* Goal of the exercise *
Render as a JSON list of strings, one string per line, the portion of the entries below that runs from the line containing "Given: Tick the" through the end of the entries, with both ends included. Omit blank lines and the pictures.

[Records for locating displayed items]
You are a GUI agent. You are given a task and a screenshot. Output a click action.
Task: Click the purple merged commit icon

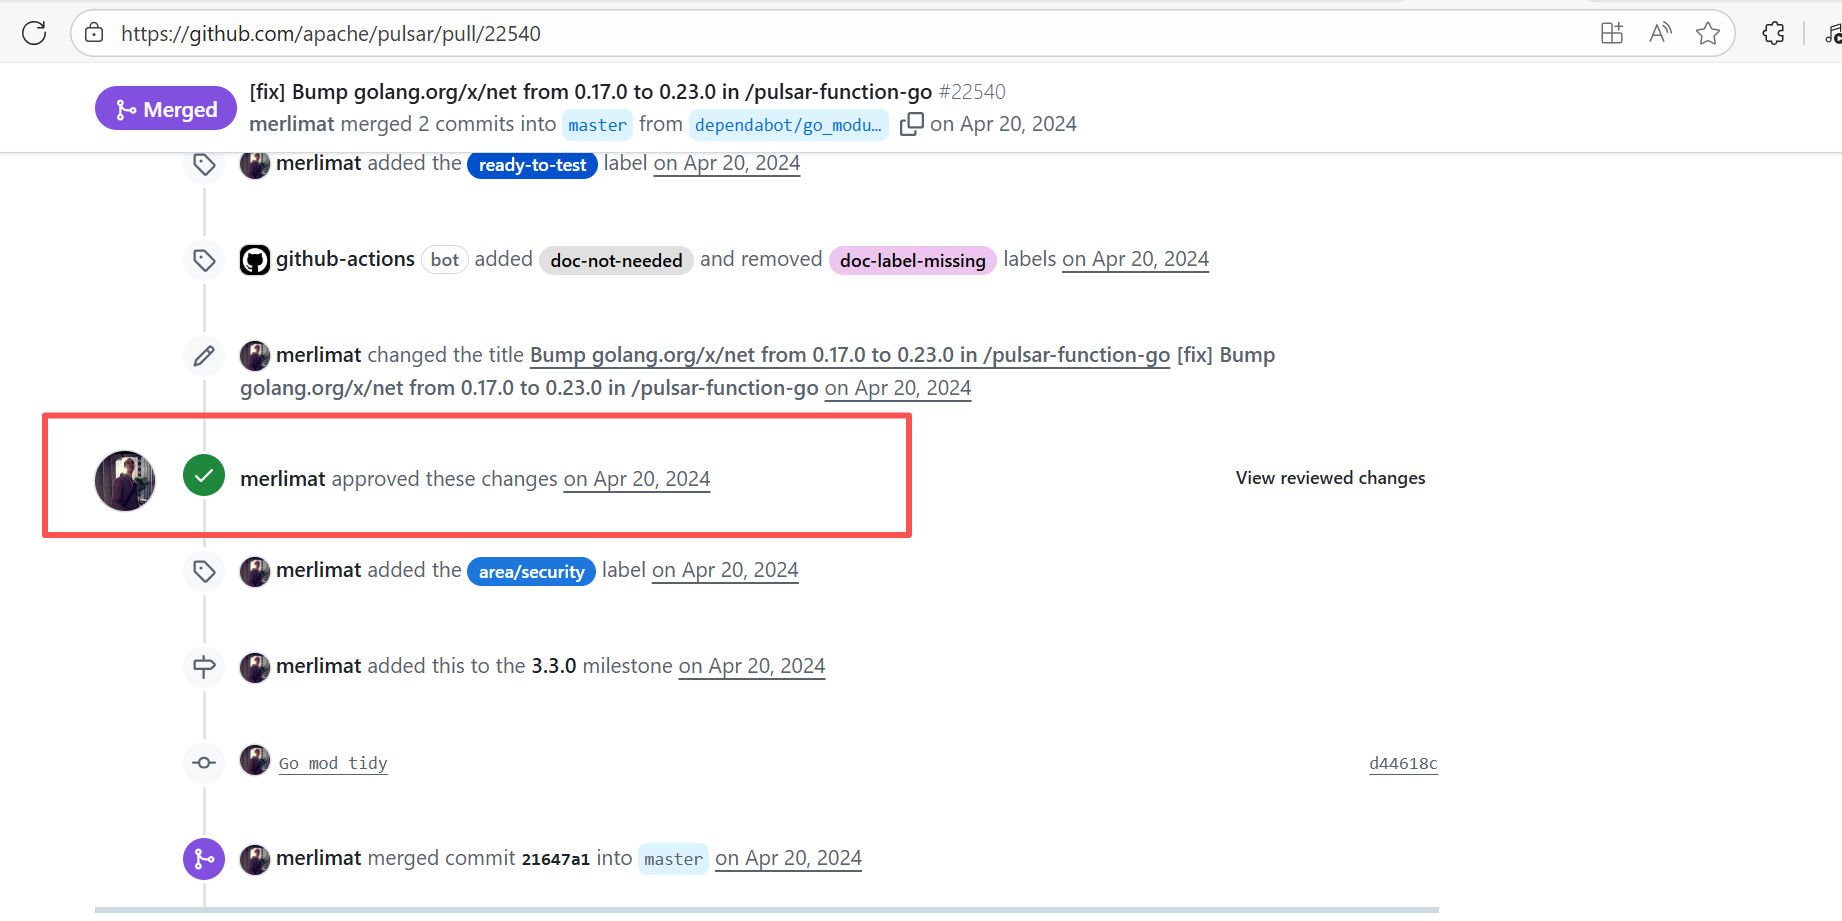click(204, 859)

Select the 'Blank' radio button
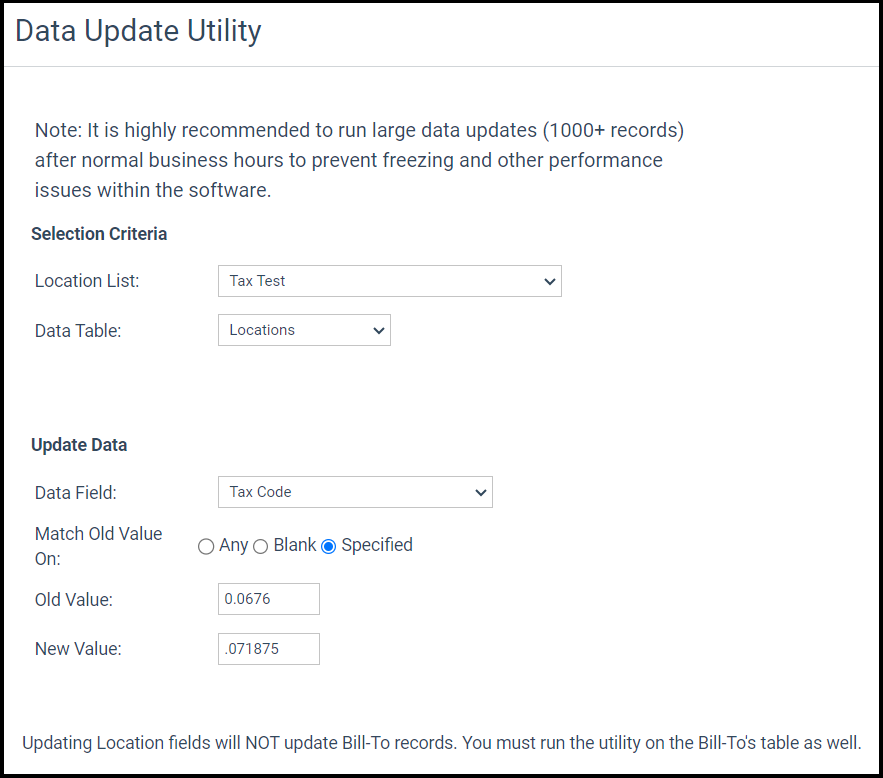pyautogui.click(x=260, y=546)
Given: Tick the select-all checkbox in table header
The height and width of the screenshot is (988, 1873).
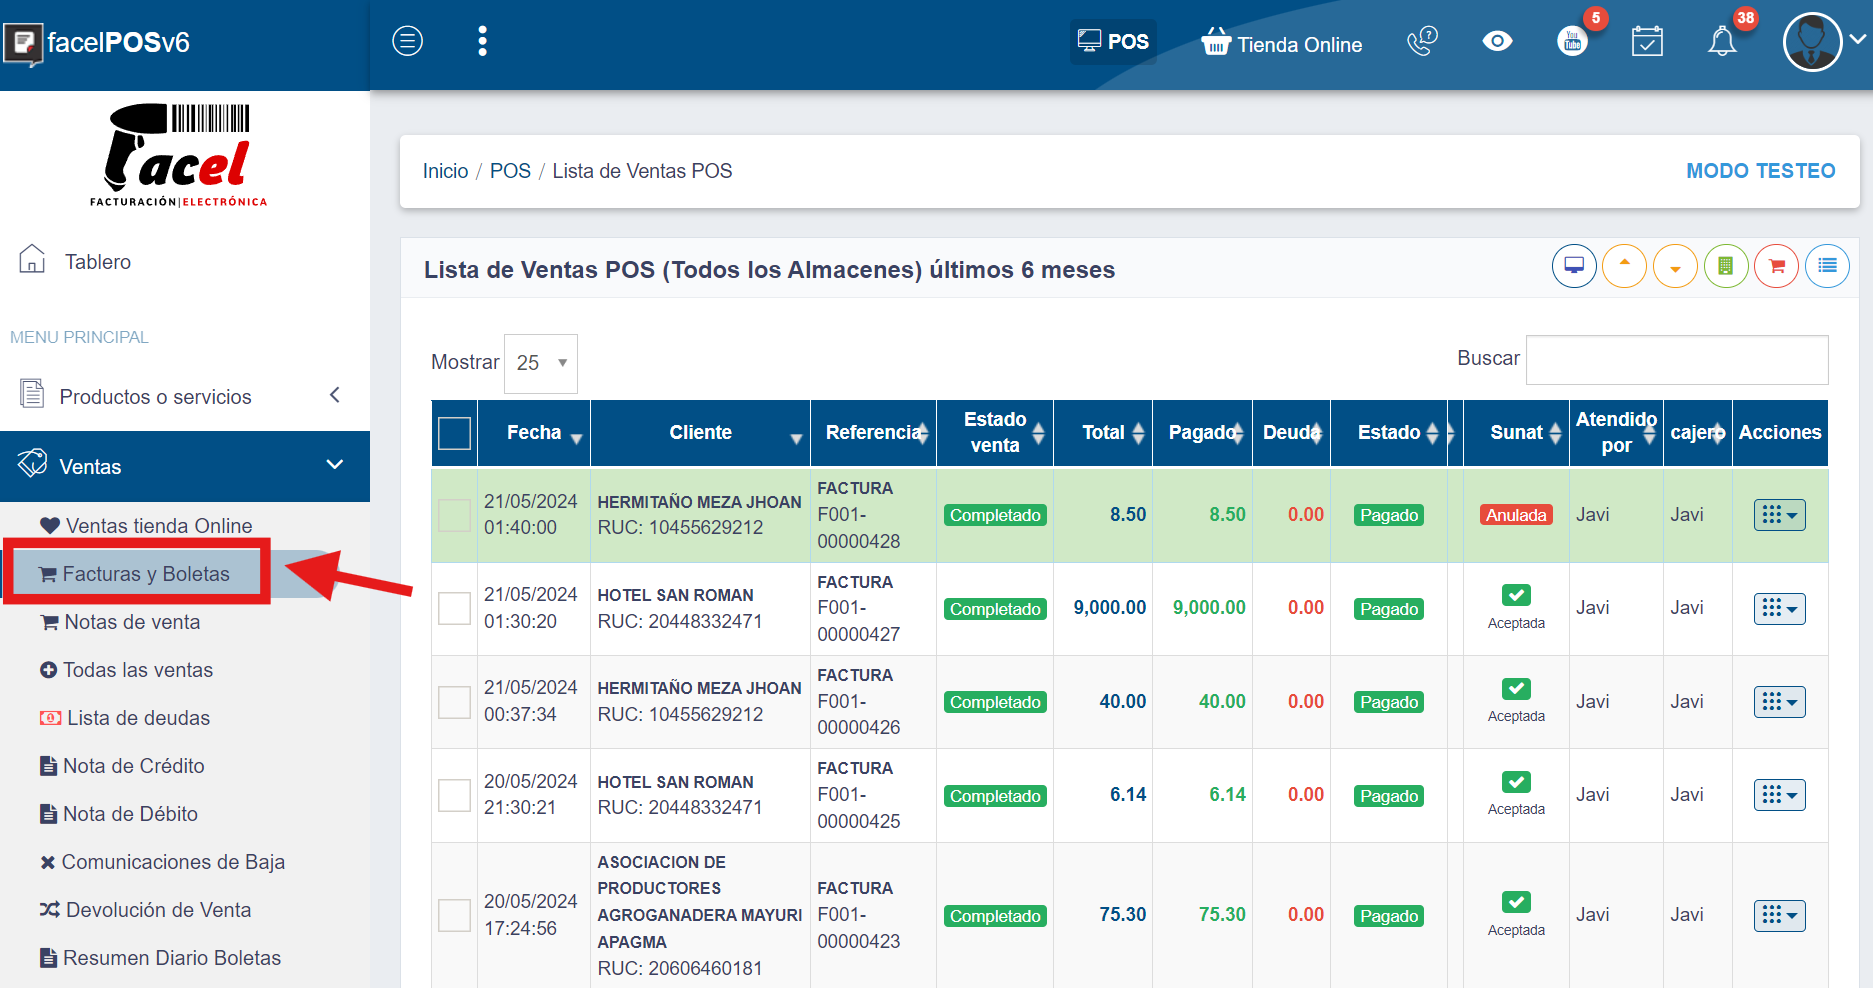Looking at the screenshot, I should point(455,433).
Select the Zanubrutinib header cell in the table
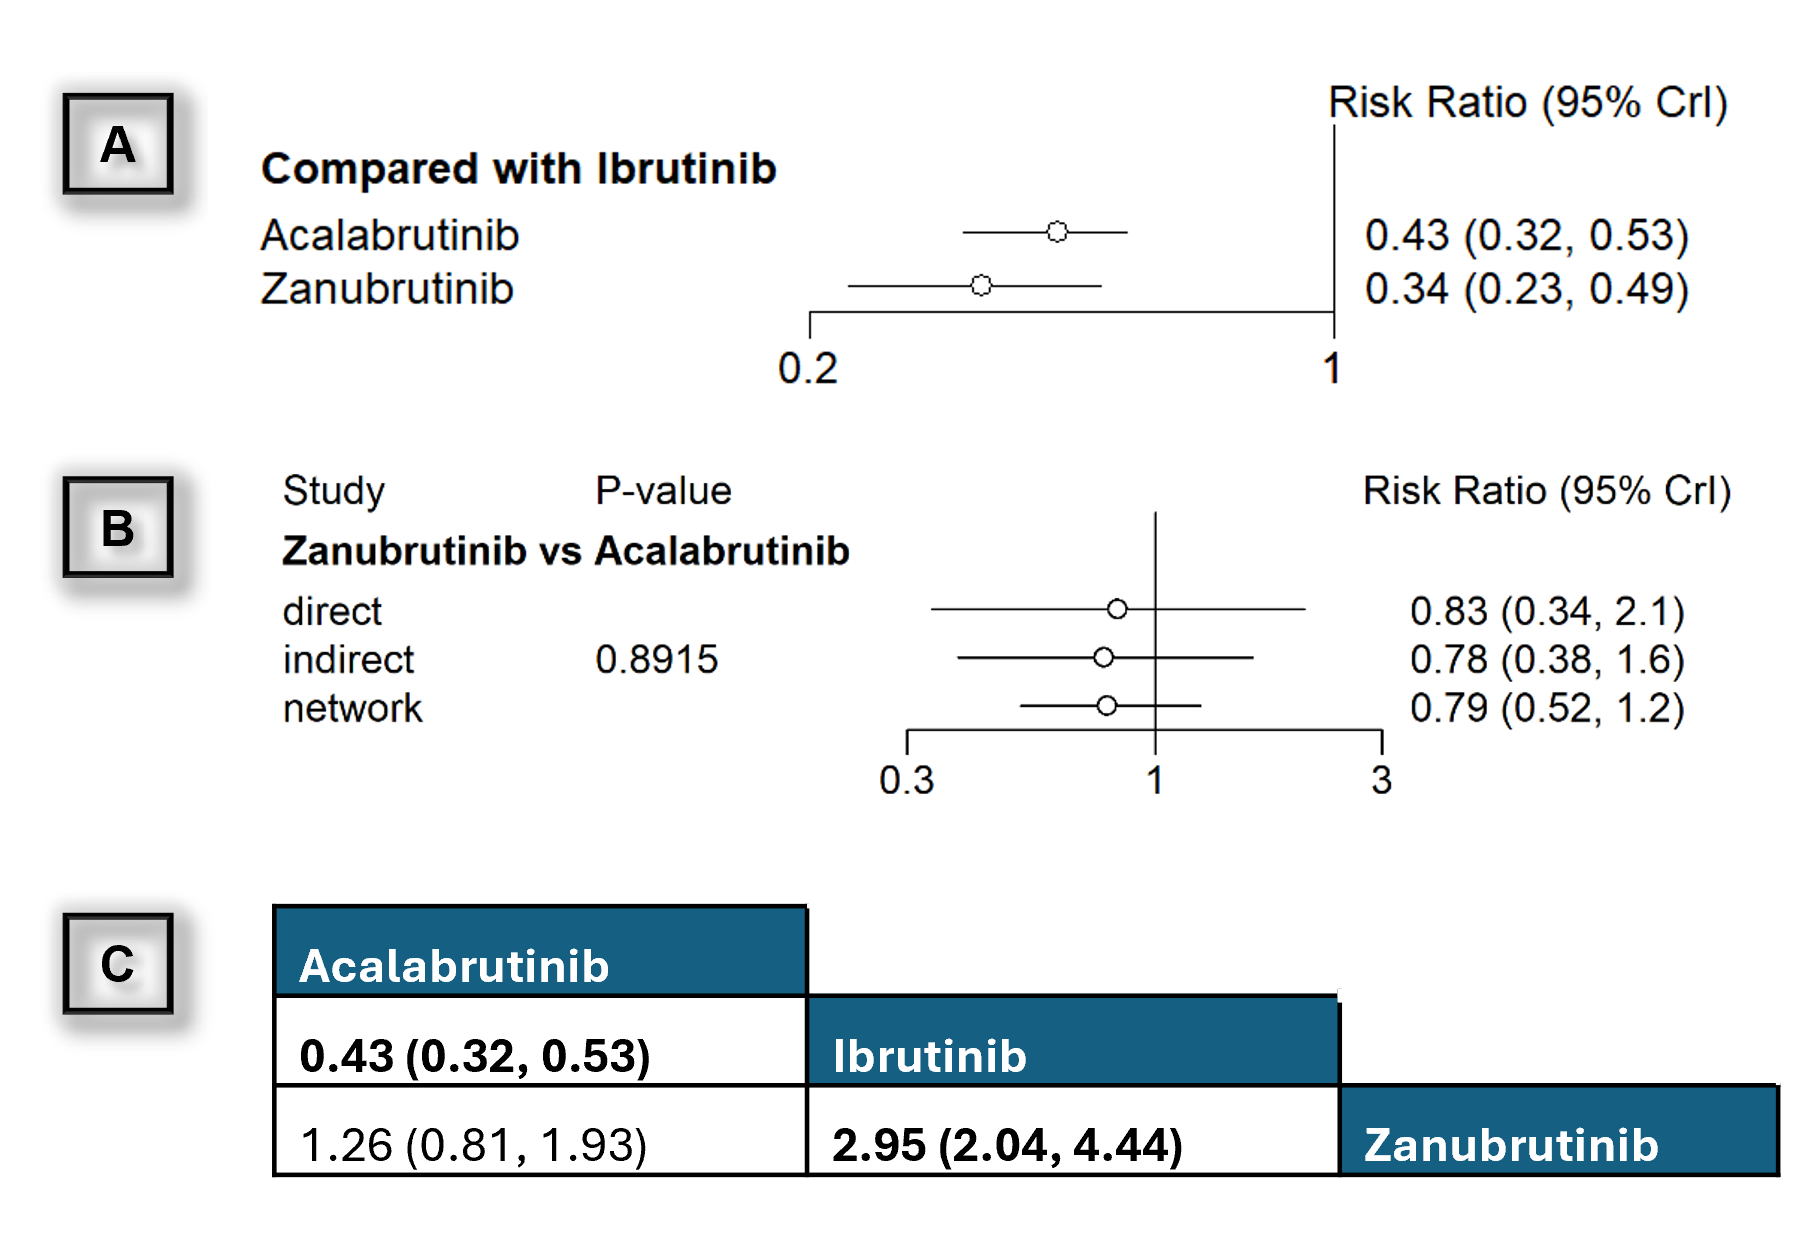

* Written solution *
[
  "Given: Tick the select-all checkbox in table header",
  "The height and width of the screenshot is (988, 1873).",
  "Looking at the screenshot, I should point(455,433).",
  "Select the Zanubrutinib header cell in the table"
]